What the exercise asks. Copy the listing verbatim, beginning at the line containing "How do I perform: Click" and continuing through the end of the listing. Omit the pictures from your answer.

(Entries on where items appear)
++++++++++++++++++++
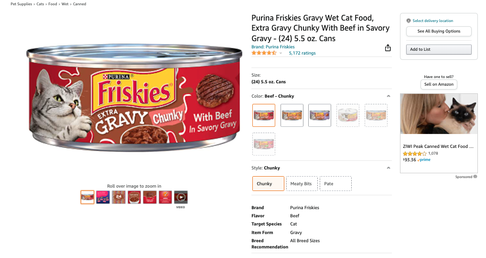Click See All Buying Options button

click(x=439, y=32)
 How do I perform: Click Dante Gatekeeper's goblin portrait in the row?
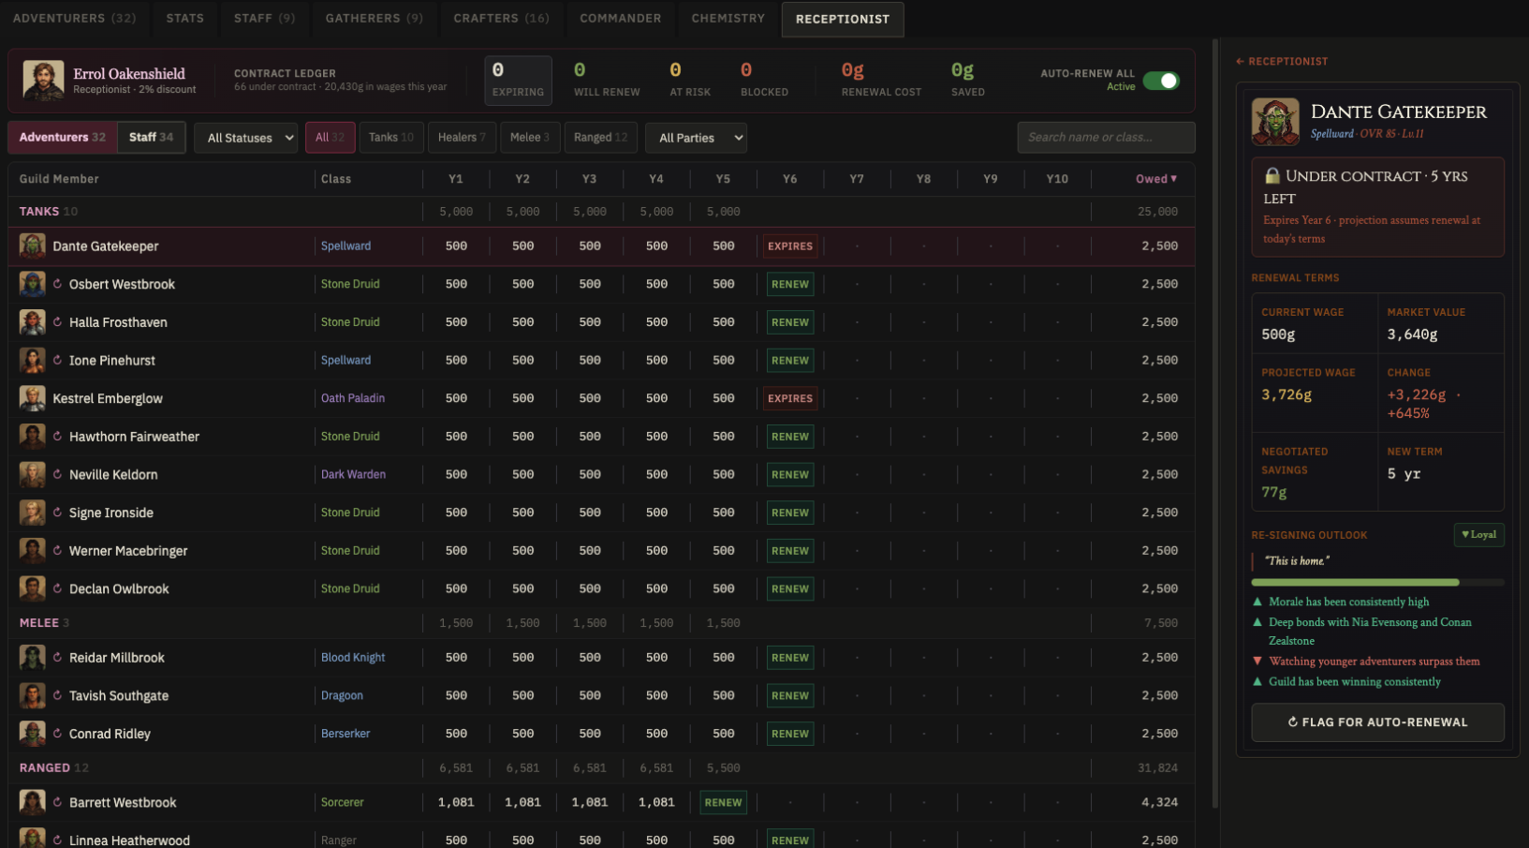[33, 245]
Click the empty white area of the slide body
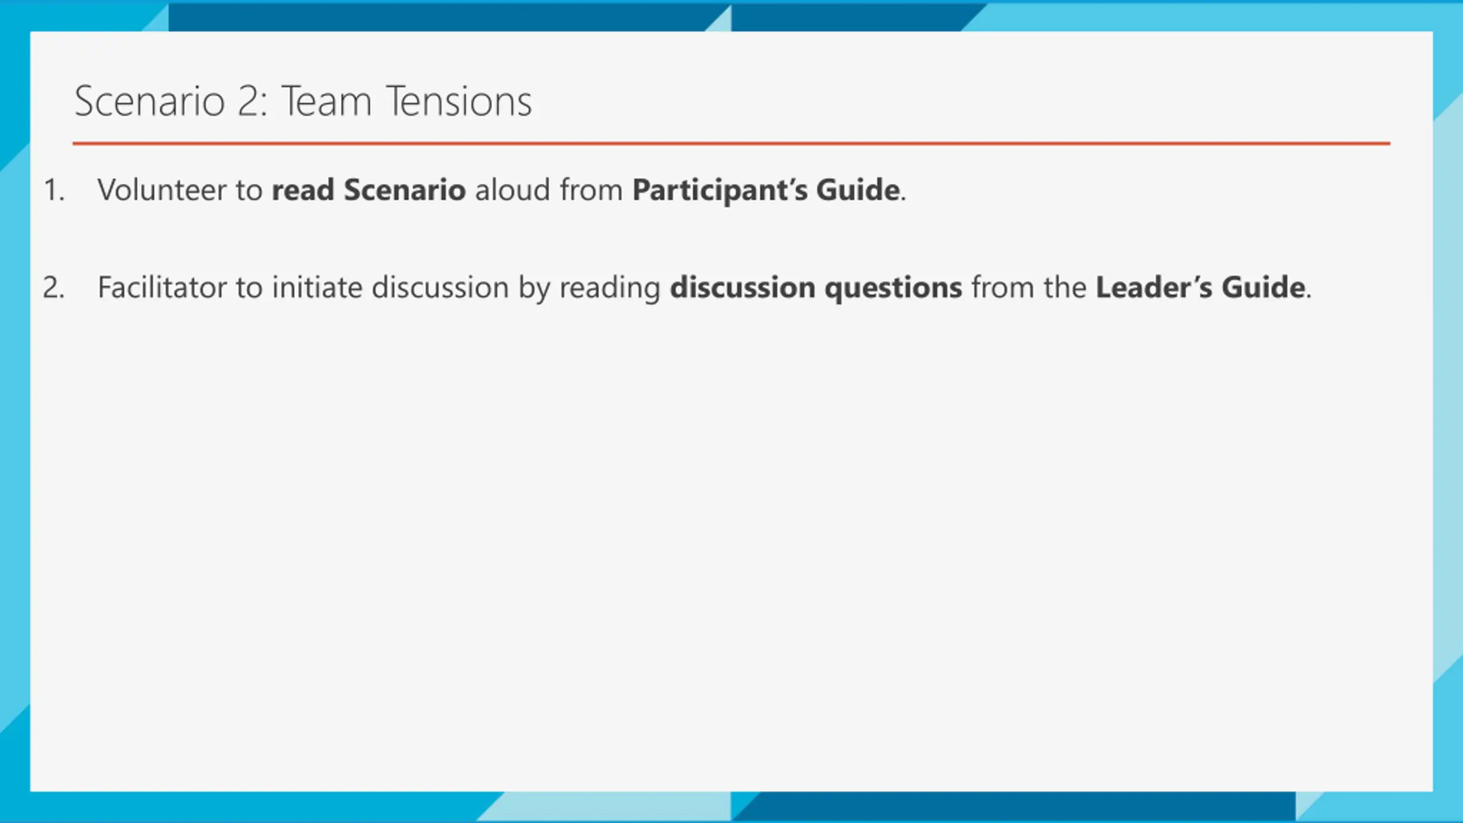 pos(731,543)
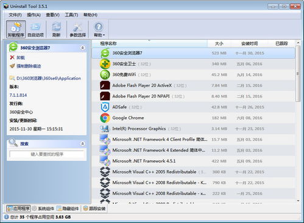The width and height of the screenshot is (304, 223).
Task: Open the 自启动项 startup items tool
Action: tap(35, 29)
++++++++++++++++++++
Output of the exercise.
 How do I perform: Click Dante Gatekeeper's goblin portrait in the row?
[33, 245]
Click the empty white area of the slide body
 pos(731,543)
The width and height of the screenshot is (304, 223).
Task: Open the 自启动项 startup items tool
Action: tap(35, 29)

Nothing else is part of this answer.